Dataset entries:
______

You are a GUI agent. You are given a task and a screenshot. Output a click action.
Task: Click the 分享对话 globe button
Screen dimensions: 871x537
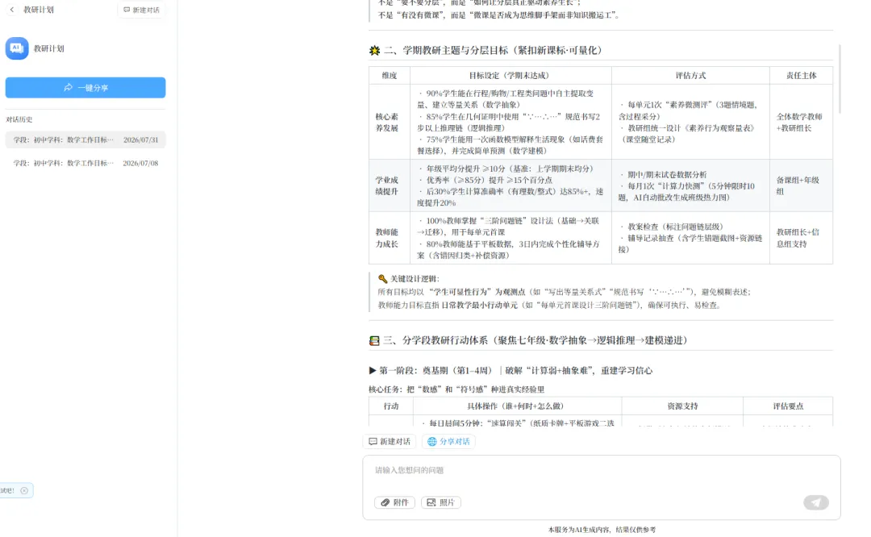pyautogui.click(x=449, y=442)
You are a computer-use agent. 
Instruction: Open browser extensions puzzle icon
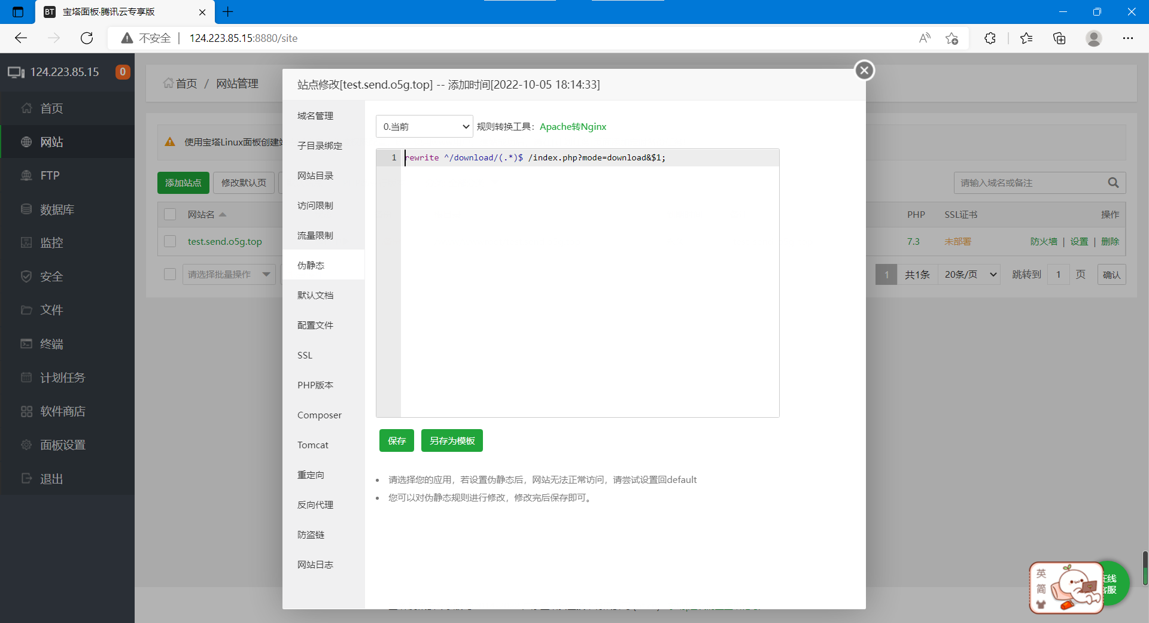990,38
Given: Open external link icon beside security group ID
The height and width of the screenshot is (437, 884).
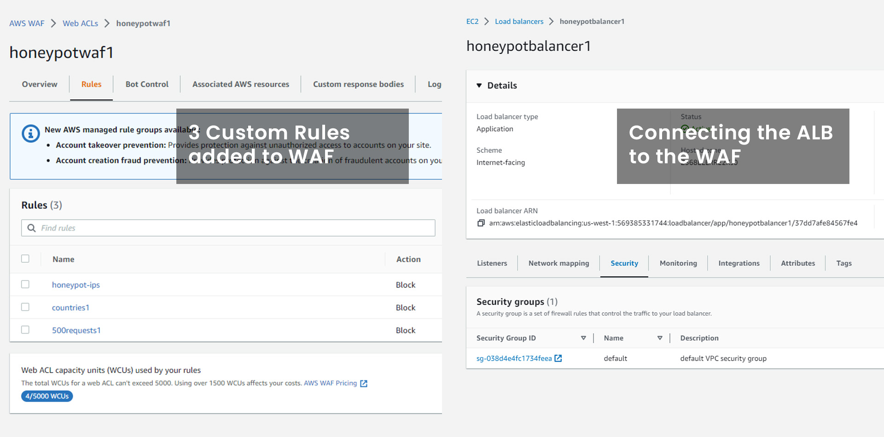Looking at the screenshot, I should pos(558,358).
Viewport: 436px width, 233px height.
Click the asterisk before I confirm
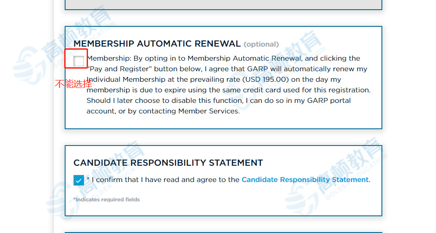(x=88, y=179)
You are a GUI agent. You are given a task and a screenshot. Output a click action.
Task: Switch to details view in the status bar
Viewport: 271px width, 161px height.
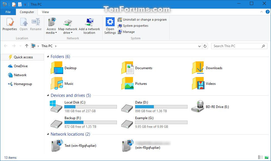[260, 157]
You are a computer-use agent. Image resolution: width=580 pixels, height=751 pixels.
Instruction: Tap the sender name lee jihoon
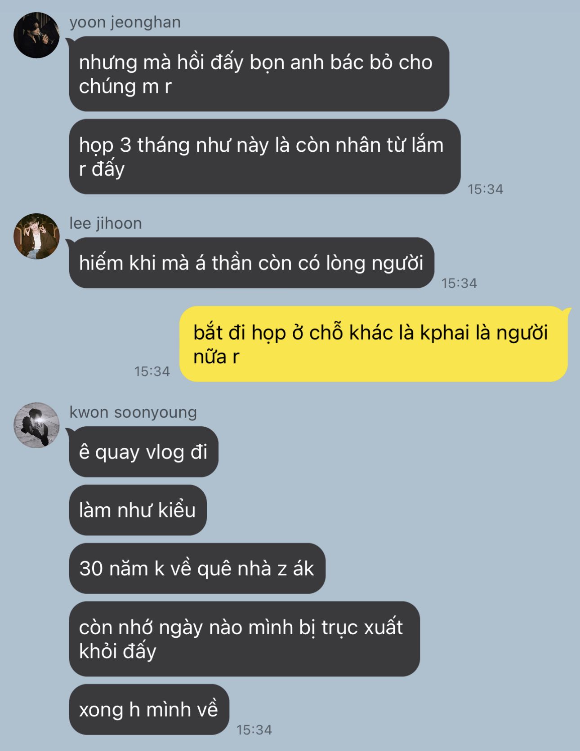[106, 223]
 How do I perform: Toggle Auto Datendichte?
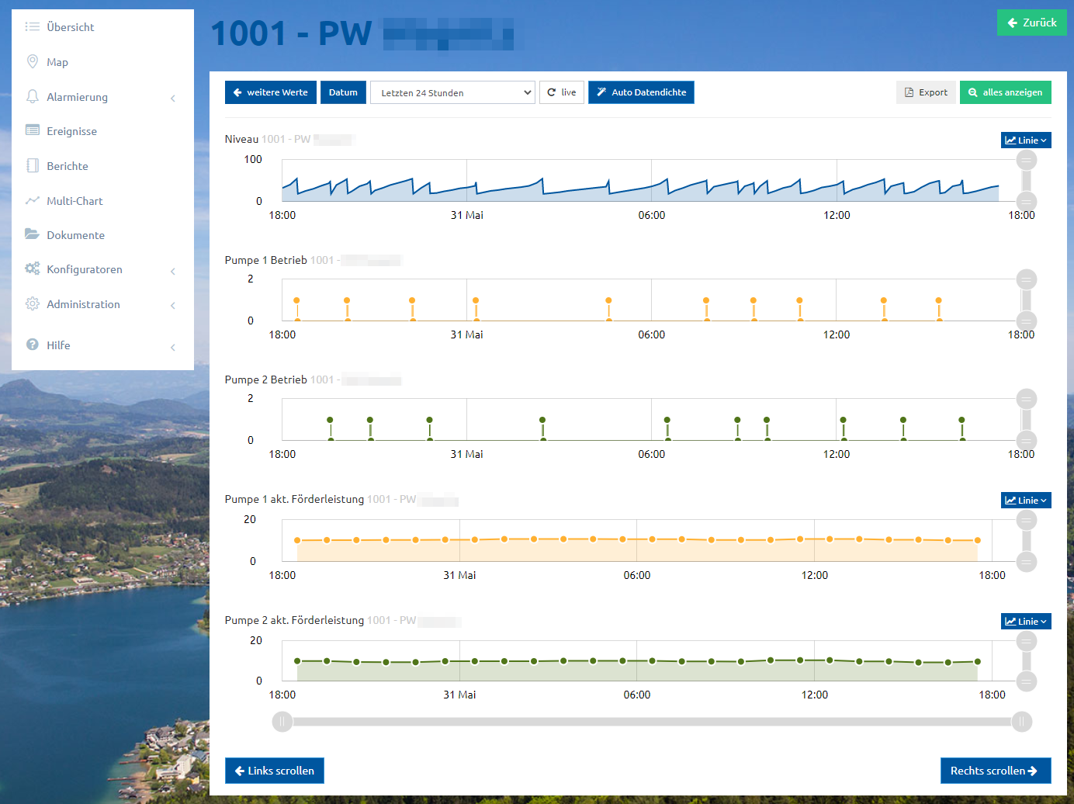point(641,92)
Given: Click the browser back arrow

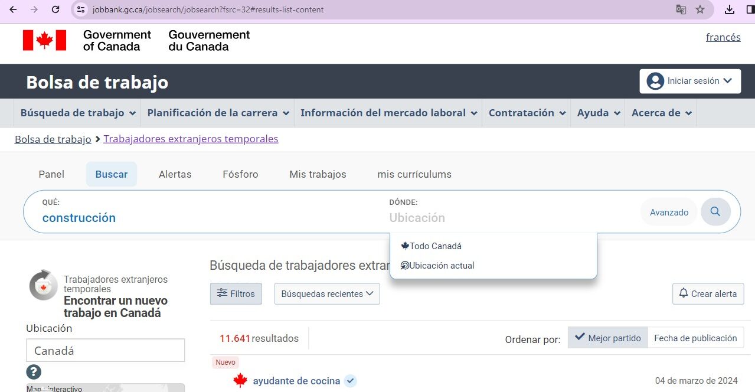Looking at the screenshot, I should [13, 9].
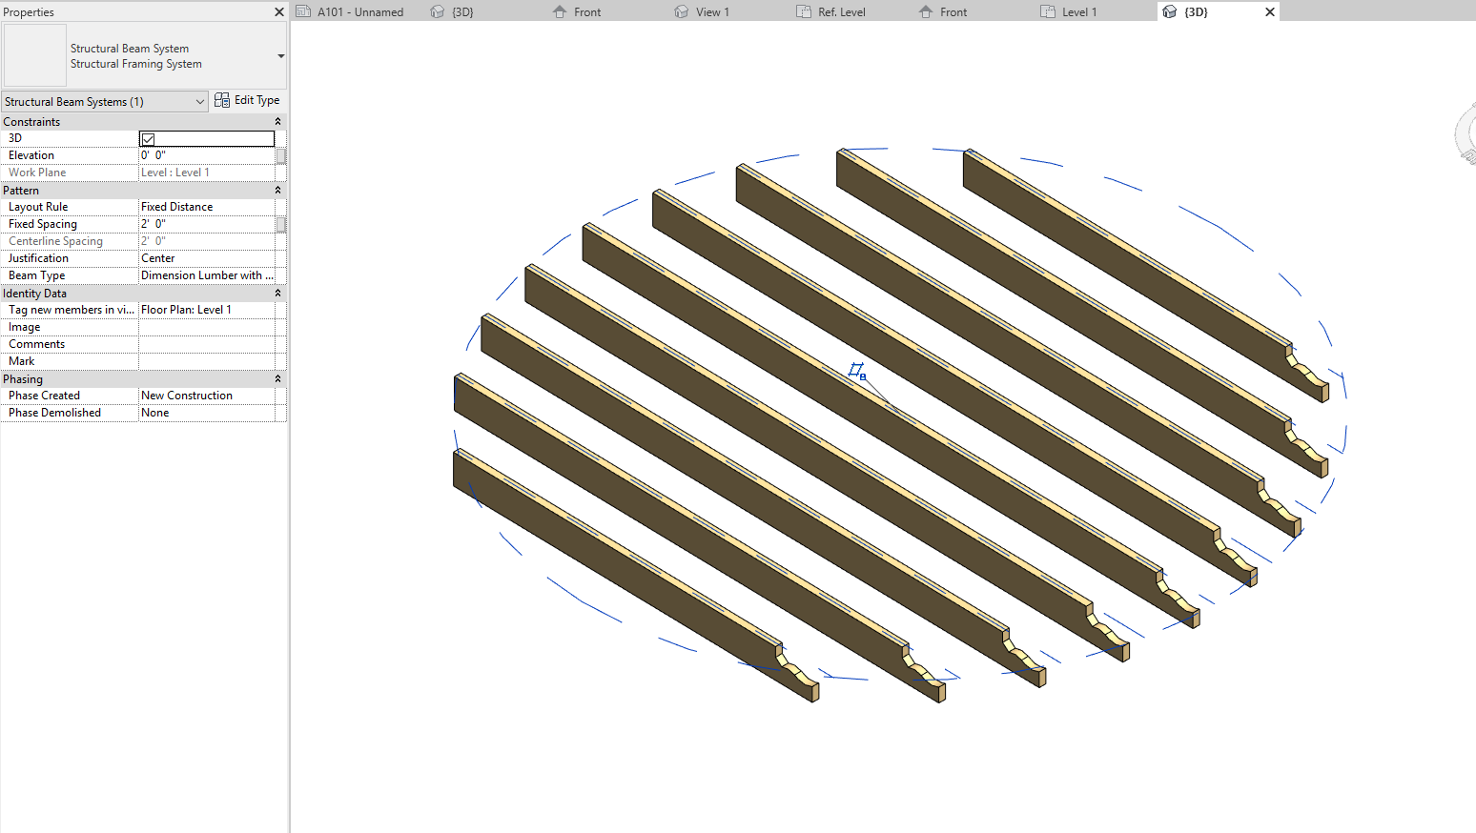Collapse the Phasing section header

(277, 378)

______

> Problem to solve
Search the data above for the word "computer" and count the lines where it appears. Only the number should be given.

> Expected answer
2